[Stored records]
# # # #

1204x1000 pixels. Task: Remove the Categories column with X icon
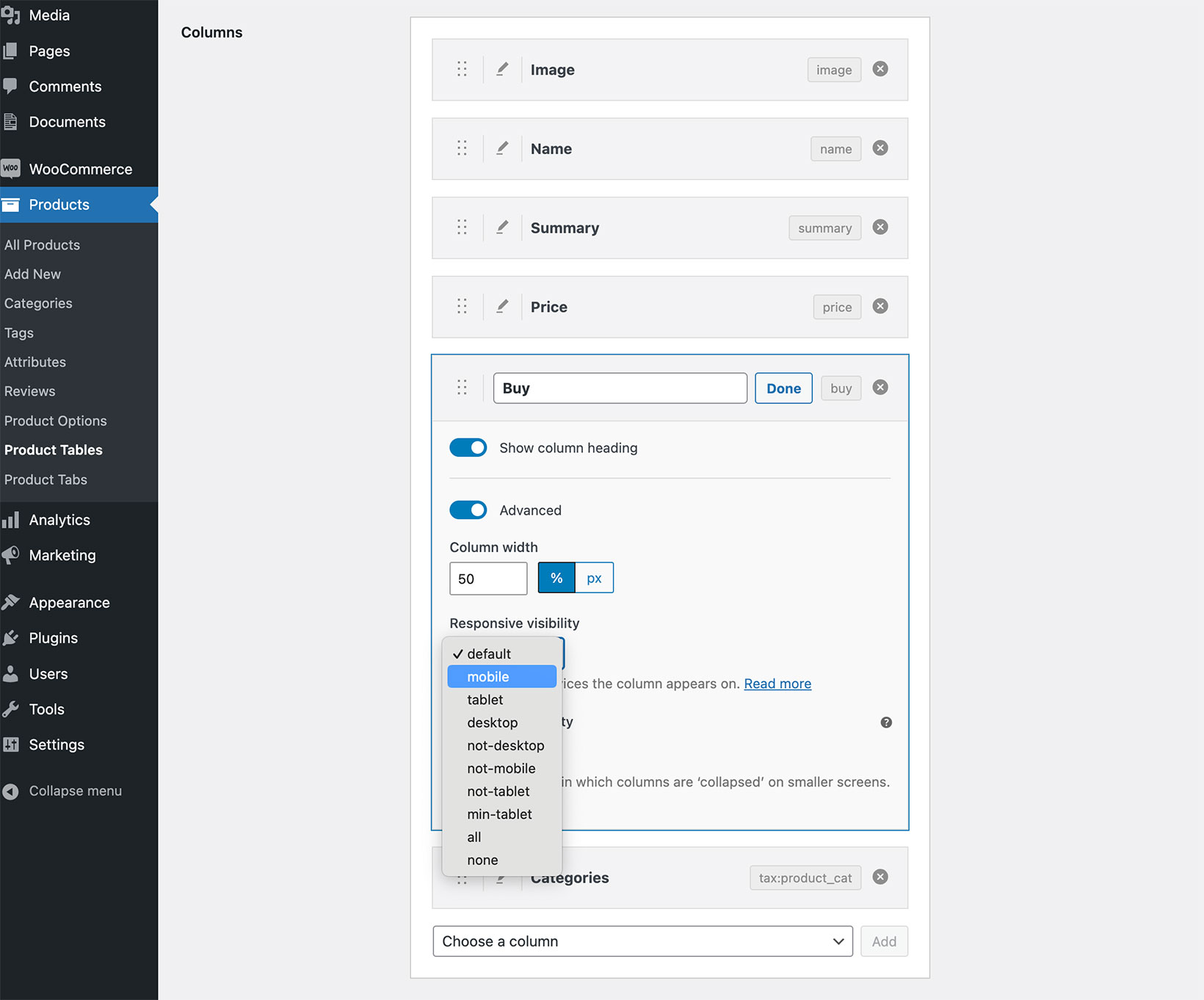tap(880, 877)
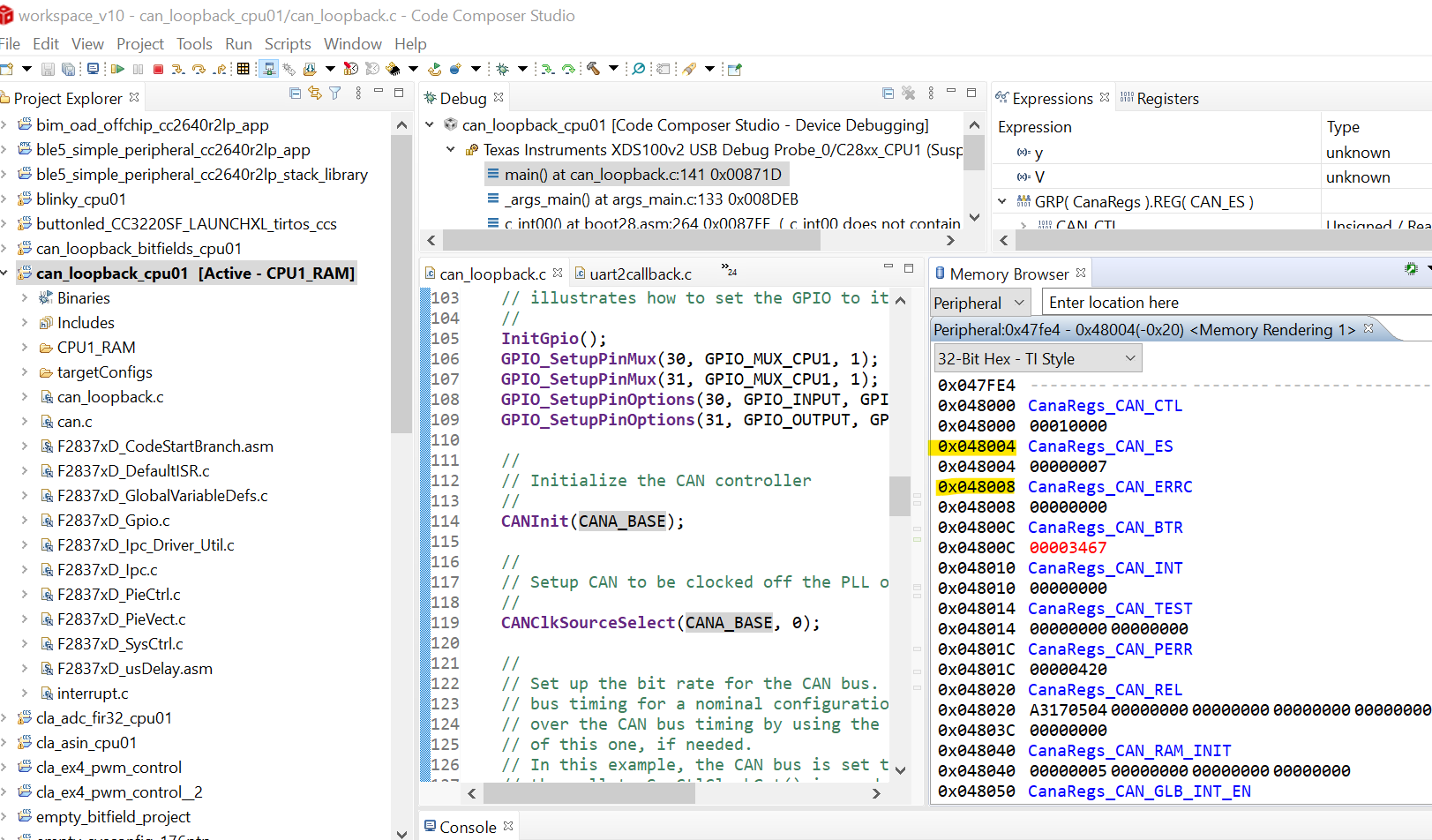Screen dimensions: 1432x840
Task: Open the 32-Bit Hex - TI Style dropdown
Action: click(x=1037, y=358)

# # # #

* _WHAT TO WORK ON_
What's needed is an exact retyping of the records, pictures excluded.

* _RESPONSE AREA_
1204x1000 pixels. Task: Remove the Categories column with X icon
tap(880, 877)
Screen dimensions: 1432x840
Task: Open the 32-Bit Hex - TI Style dropdown
Action: click(x=1037, y=358)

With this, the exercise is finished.